[FRG-198] Farrago returns inconsistent results depending on whether or not a column is indexed

dynamobi-build commented 12 years ago

[reporter="zfong", created="Sat, 9 Sep 2006 21:19:46 -0500 (GMT-05:00)"] This following illustrates the problem:

create table tt(a char(5) primary key, b char(5));
insert into tt values('t1a1', 't1a1');
insert into tt values('t2a2', 't2a2');

select * from tt where a > 't1a1'

returns:

+--------+---------+
| A | B |
+--------+---------+
| t1a1 | t1a1 |
| t2a2 | t2a2 |
+--------+---------+

which is wrong. But the following returns the correct result:

select * from tt where b > 't1a1';

+--------+--------+
| A | B |
+--------+--------+
| t2a2 | t2a2 |
+--------+--------+

I found this while testing the ReshapeExecStream. It has the same problem, and I suspect the reason is the same, since it's using very similar logic as the btree index search. The value tuple that's set up in Farrago and then passed to Fennel for the literal comparisons is not blank padded out to 5 characters in this case. Therefore, when compareTuples() is called on 't1a1 ' vs 't1a1', the result is greater than and therefore, the first row is returned when it shouldn't be.

Residuals will probably have the same problem. So, at least we're all consistently wrong :-).
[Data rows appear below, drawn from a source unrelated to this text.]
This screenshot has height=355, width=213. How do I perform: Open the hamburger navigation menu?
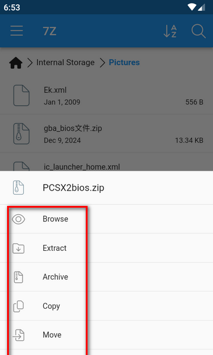click(x=17, y=31)
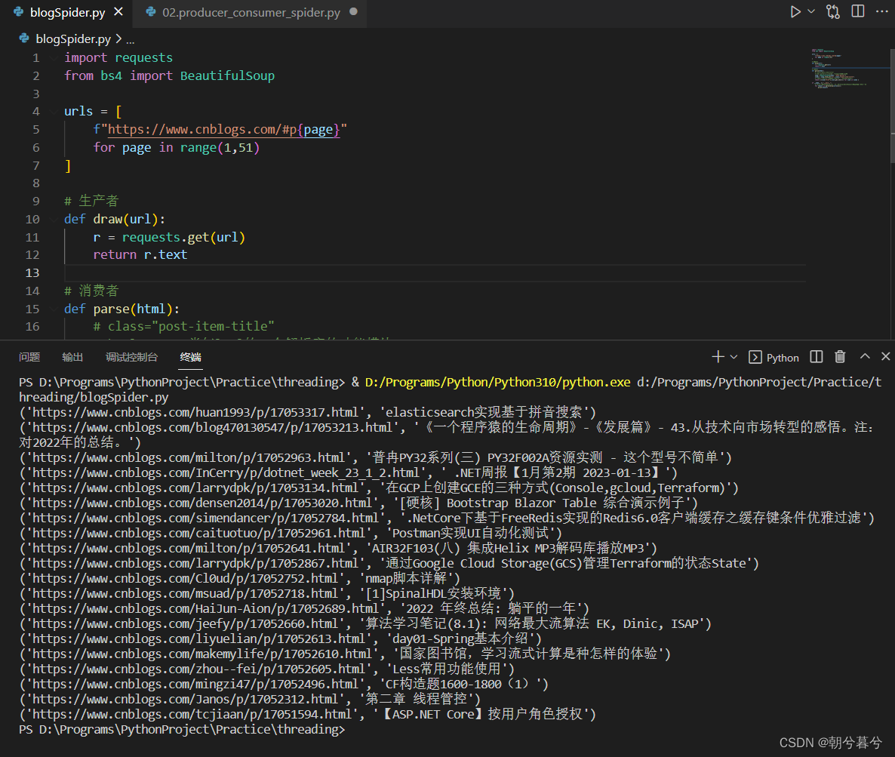
Task: Switch to the 问题 panel tab
Action: click(29, 357)
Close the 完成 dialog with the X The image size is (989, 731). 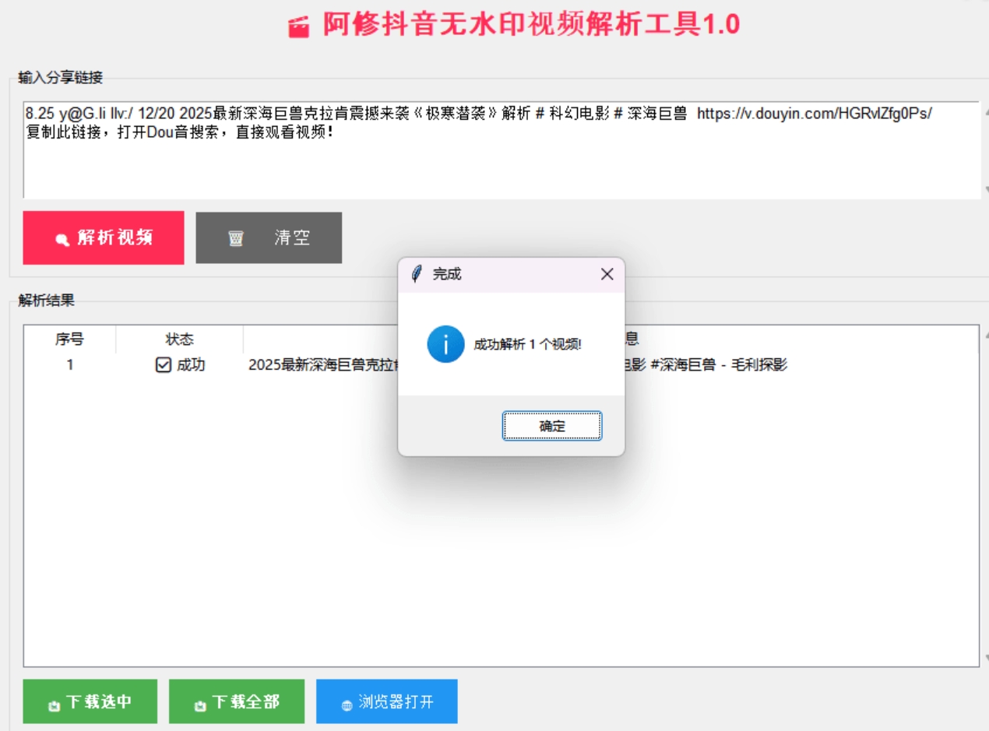tap(607, 274)
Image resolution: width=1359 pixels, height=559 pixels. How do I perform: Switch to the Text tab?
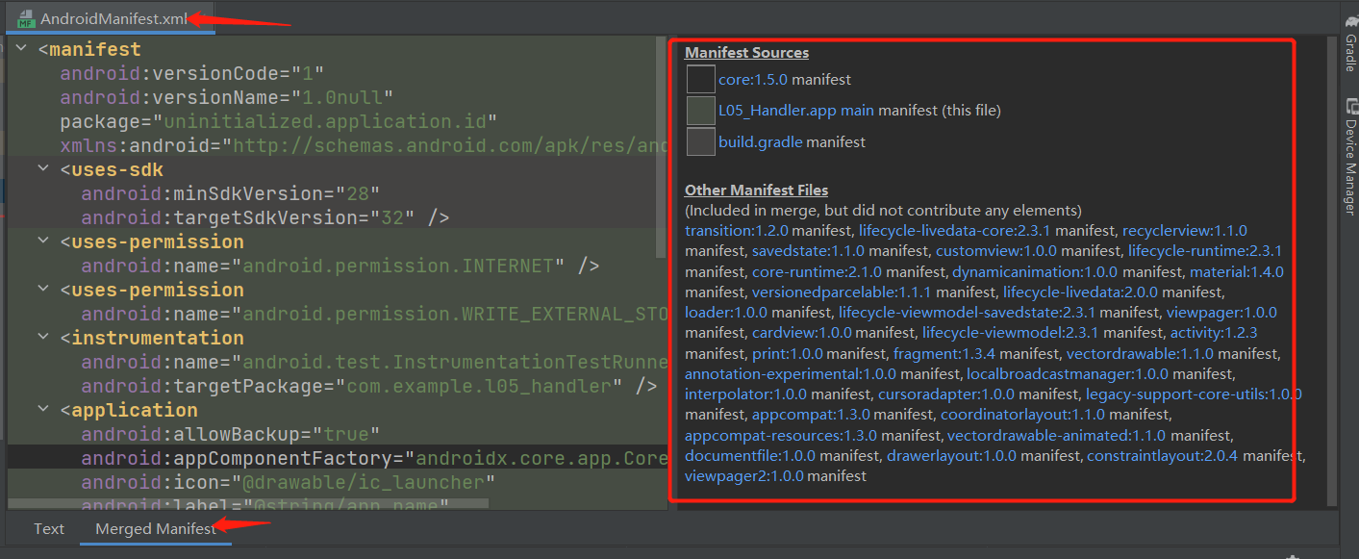point(48,529)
dynamobi-build commented 12 years ago

[author="jvs", created="Mon, 11 Sep 2006 15:52:19 -0500 (GMT-05:00)"] The right place for the fix is probably in org.eigenbase.sarg.SargEndpoint.convertString. When the type is CHAR, we should pad. For VARCHAR, we can leave it as is since there the executor takes care of the implicit trim during comparison (although trimming the search value here could shave off cycles per-row).

dynamobi-build commented 12 years ago

[author="jvs", created="Mon, 11 Sep 2006 15:56:22 -0500 (GMT-05:00)"] Actually, need to review the VARCHAR case; not for the executor, but for endpoint comparison during sarg interval arithmetic. We use compareTo for that, so probably need to trim all VARCHAR values to match the PAD SPACE collation rules (just like we do during execution).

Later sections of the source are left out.